Coinvolto con l’inganno in una rapina, Gatto si ritrova però ad essere un fuorilegge. Alla ricerca di un modo per riscattare il proprio nome, viene infine a sapere che dei criminali si sono appropriati dei leggendari fagioli magici. Decide allora di unire le forze con il suo ex amico Humpty e la gattina Kitty, con l’intento di recuperare il bottino. Inizia così per lui un lungo viaggio, ricco di imprevisti e pericoli, dove dovrà imparare a fidarsi di chi gli sta intorno e dove avrà modo di dar prova del suo grande valore e delle sue abilità di spadaccino.

Shrek: i doppiatori dei personaggi

Una delle punte di diamante dei film sono i numerosi celebri attori che si sono avvicendati nel doppiaggio dei personaggi principali e più apprezzati della saga. Voce originale dell’orco Shrek è il comico Mike Myers. Questi, particolarmente legato al personaggio, decise di rifare da capo il doppiaggio del personaggio, decidendo di conferirgli un marcato accento scozzese. Tale scelta è motivata dal fatto che questo gli ricordava il modo in cui sua madre gli leggeva le favole. Iconico è poi il ruolo svolto dall’attore Eddie Murphy, il quale ha reso celebre il personaggio di Ciuchino grazie alla propria interpretazione. Conclude il trio di protagonisti la principessa Fiona, la quale sfoggia la voce dell’attrice Cameron Diaz.

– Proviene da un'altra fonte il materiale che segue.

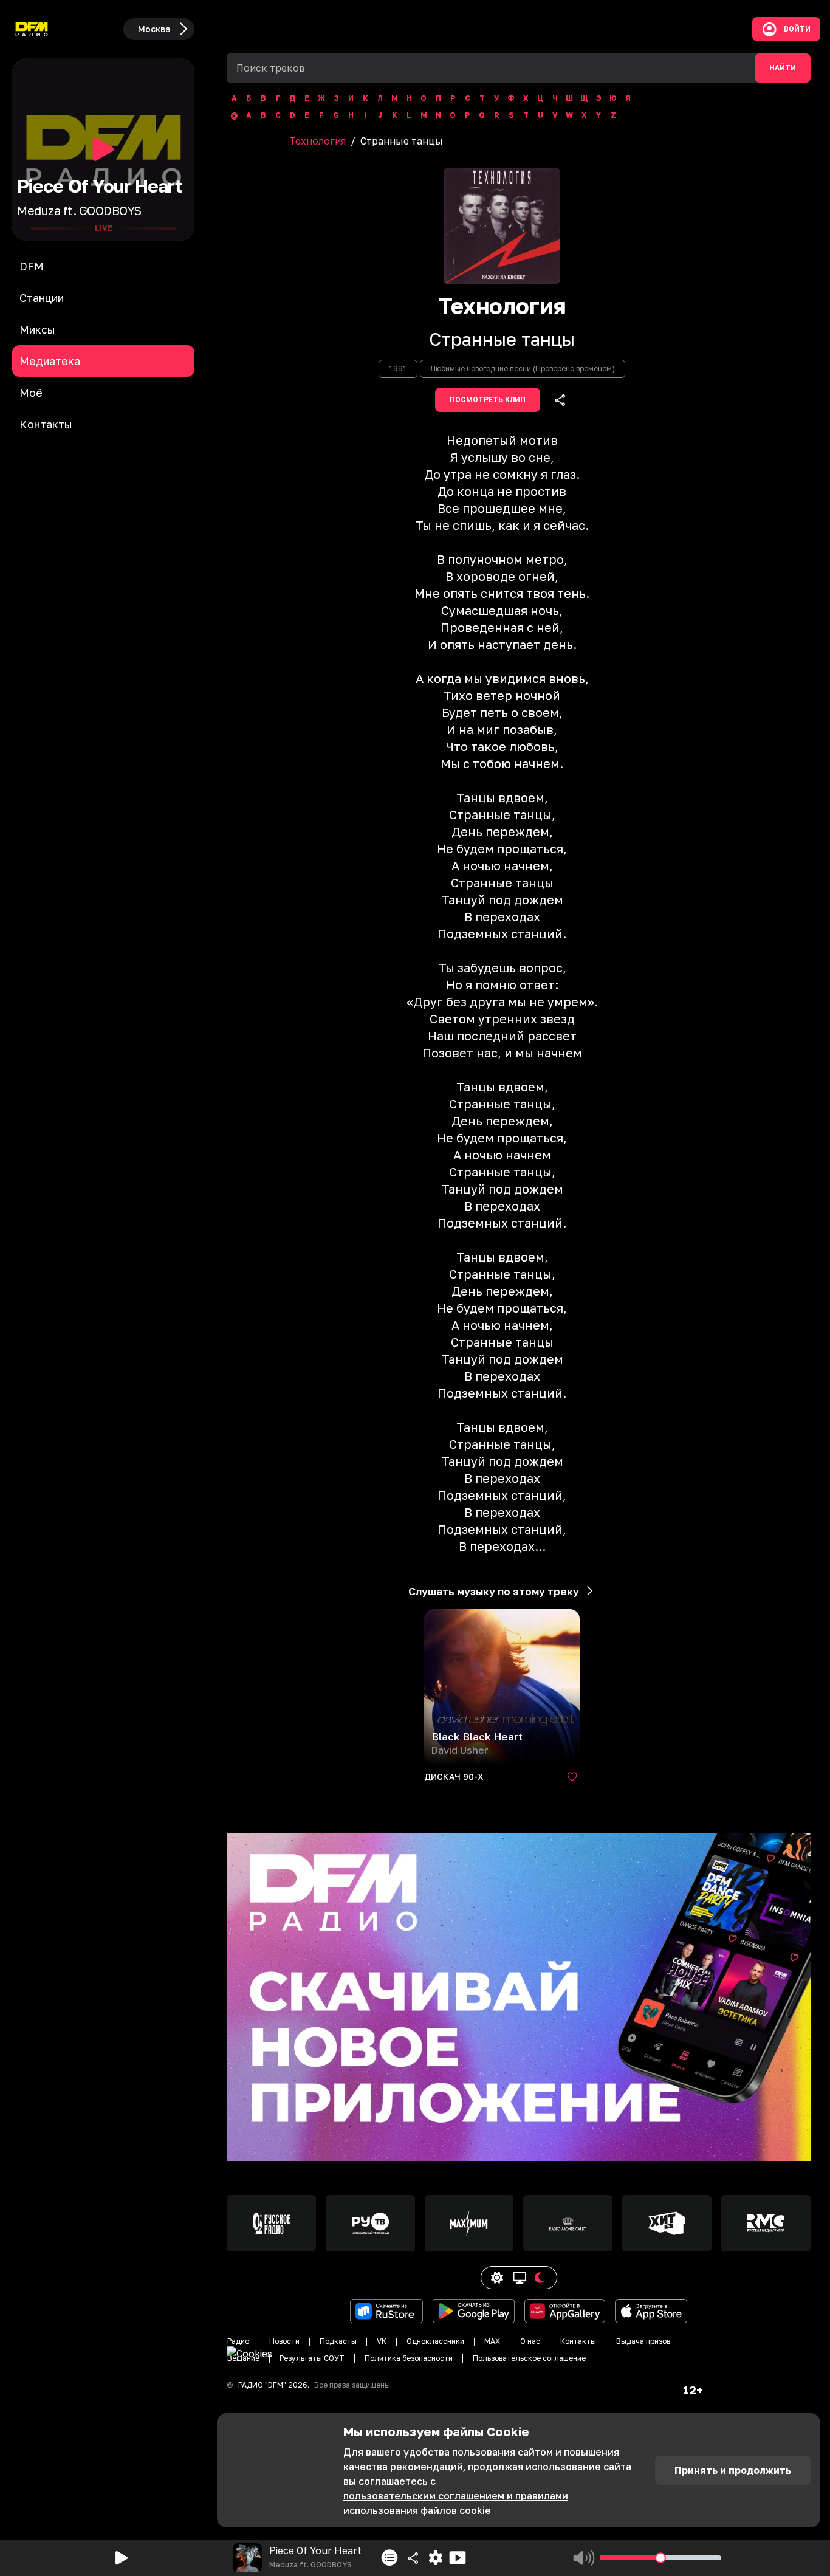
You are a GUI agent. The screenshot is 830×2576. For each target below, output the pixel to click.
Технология (317, 141)
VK (381, 2341)
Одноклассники (435, 2341)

Celebri sono anche le partecipazioni degli attori John Lithgow, per il ruolo di Lord Farquaad, e Vincent Cassel, per Monsieur Hood, presenti nel primo film. Per Shrek 2, invece, si ha Antonio Banderas, per Gatto con gli stivali, Julie Andrews, per la regina Lillian, e Rupert Everet, per il principe Azzurro. Nel terzo film sono invece presenti le voci di Justin Timberlake, per Arthur Pendragon, John Krasinski, per Sir Lancillotto, e Seth Rogen, nei panni del Capitano della Nave. Al quarto ed ultimo film, invece, hanno partecipato Walt Dohrn, per il personaggio di Tremotino, e Jon Hamm, per quello di Brogan l’orco.

Shrek personaggi

Shrek: dove vedere i film in streaming

Per gli appassionati della saga, o per chi deve ancora vederla e desidera farlo, è possibile trovare i film di Shrek su alcune delle principali piattaforme streaming presenti sul Web. Tra queste si annoverano Amazon Prime Video, Rakuten TV, Microsoft Store, Google Play, Now Tv, Chili Cinema, Tim Vision e Apple iTunes. Per usufruirne, in base alla piattaforma prescelta, basterà sottoscrivere un abbonamento generale o noleggiare semplicemente i singoli film. A questo punto sarà possibile vederli in tutta comodità e al meglio della qualità video.